Stored rows:
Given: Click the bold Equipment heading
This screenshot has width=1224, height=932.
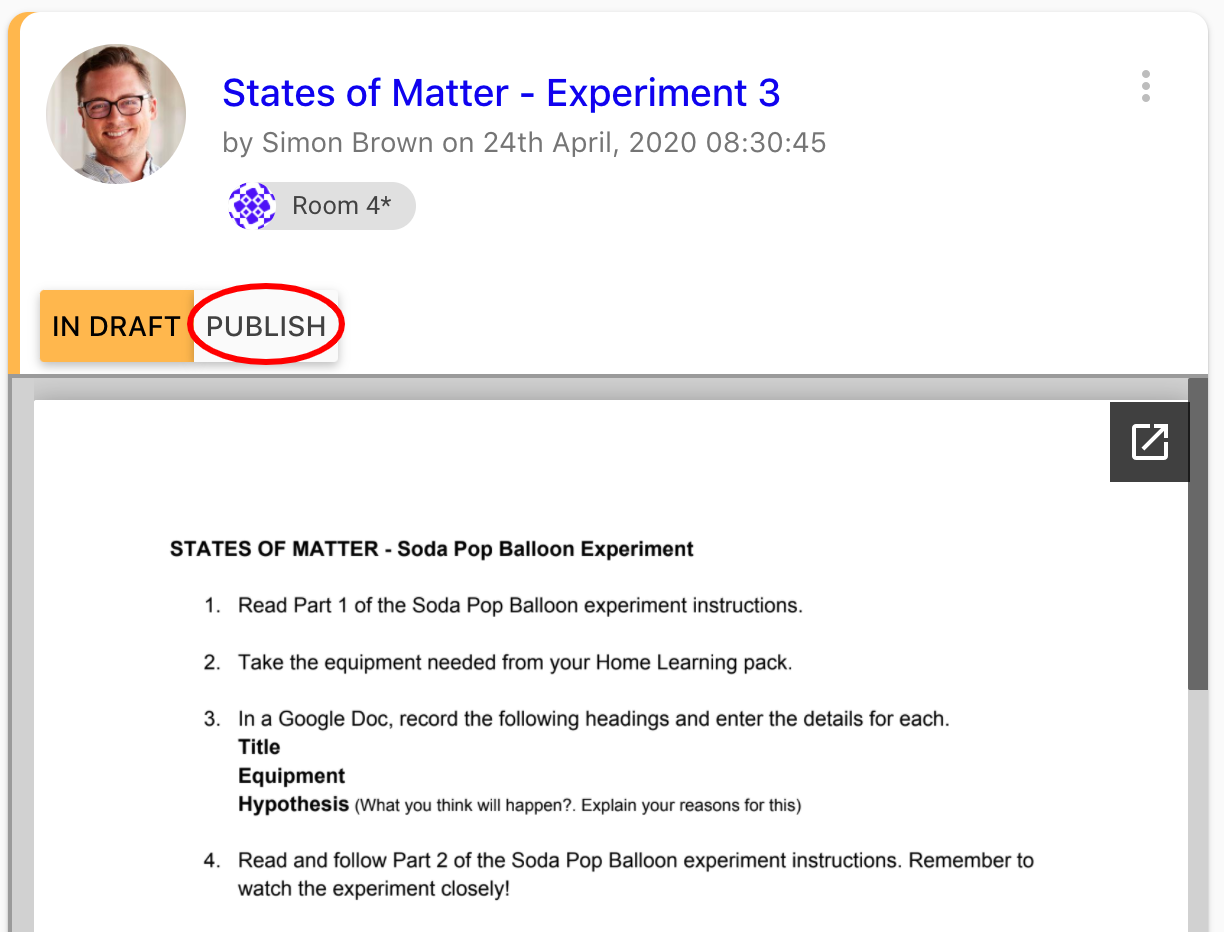Looking at the screenshot, I should click(x=291, y=776).
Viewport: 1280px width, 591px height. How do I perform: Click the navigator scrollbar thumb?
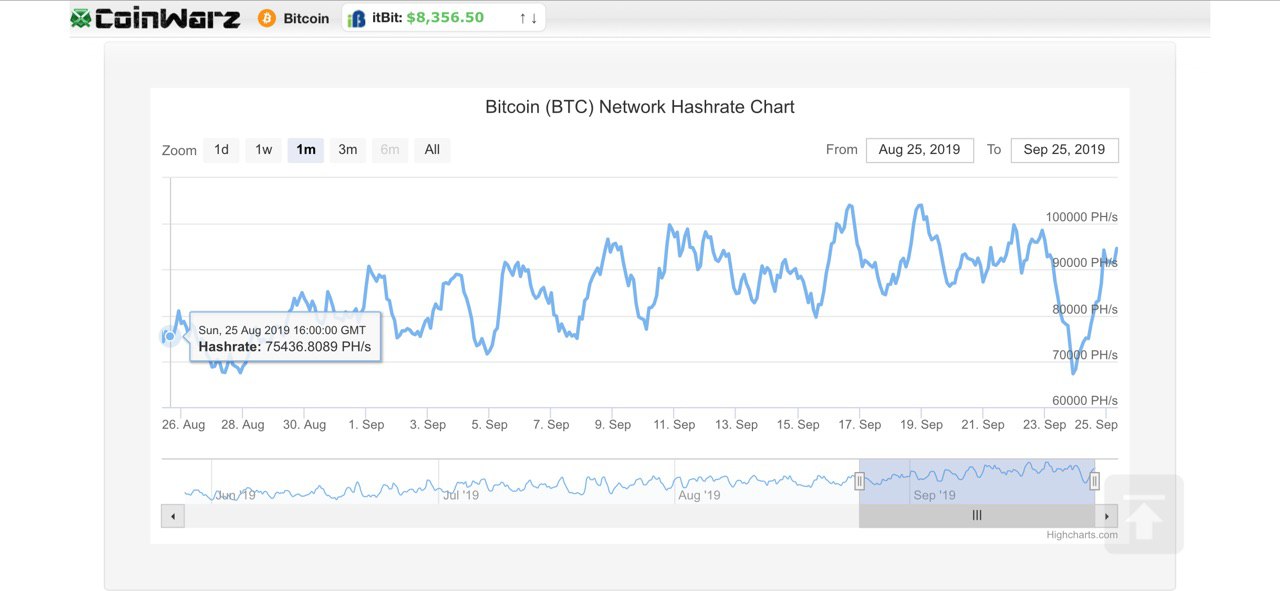click(x=976, y=516)
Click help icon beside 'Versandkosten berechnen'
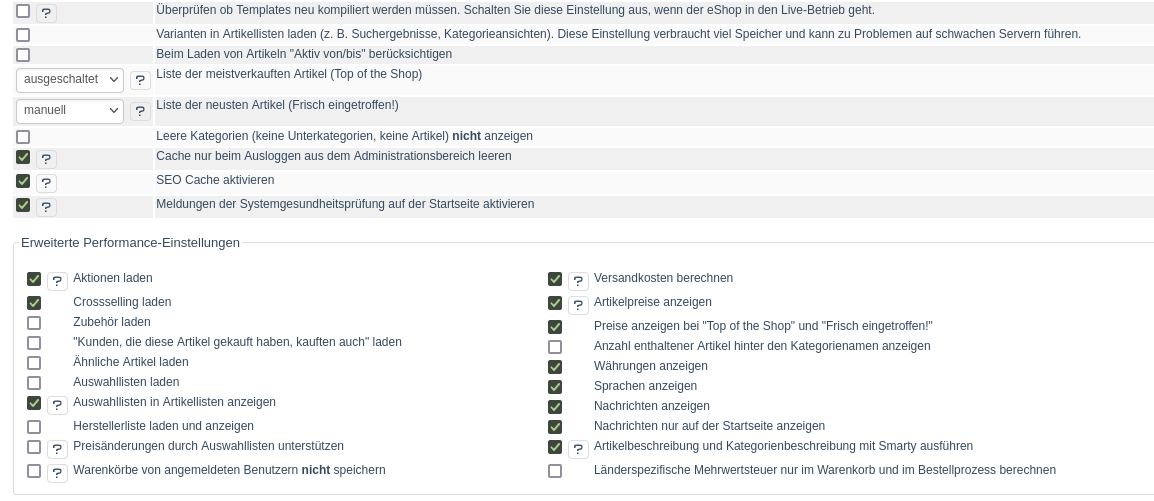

Task brief:
Reproduce every line above verbatim, from the first line through the last, and leave out the pictures.

Correct answer:
Given: Click the bold Equipment heading
This screenshot has width=1224, height=932.
Looking at the screenshot, I should click(x=291, y=776).
Viewport: 1280px width, 591px height. How do I perform: Click the navigator scrollbar thumb?
click(x=976, y=516)
Click help icon beside 'Versandkosten berechnen'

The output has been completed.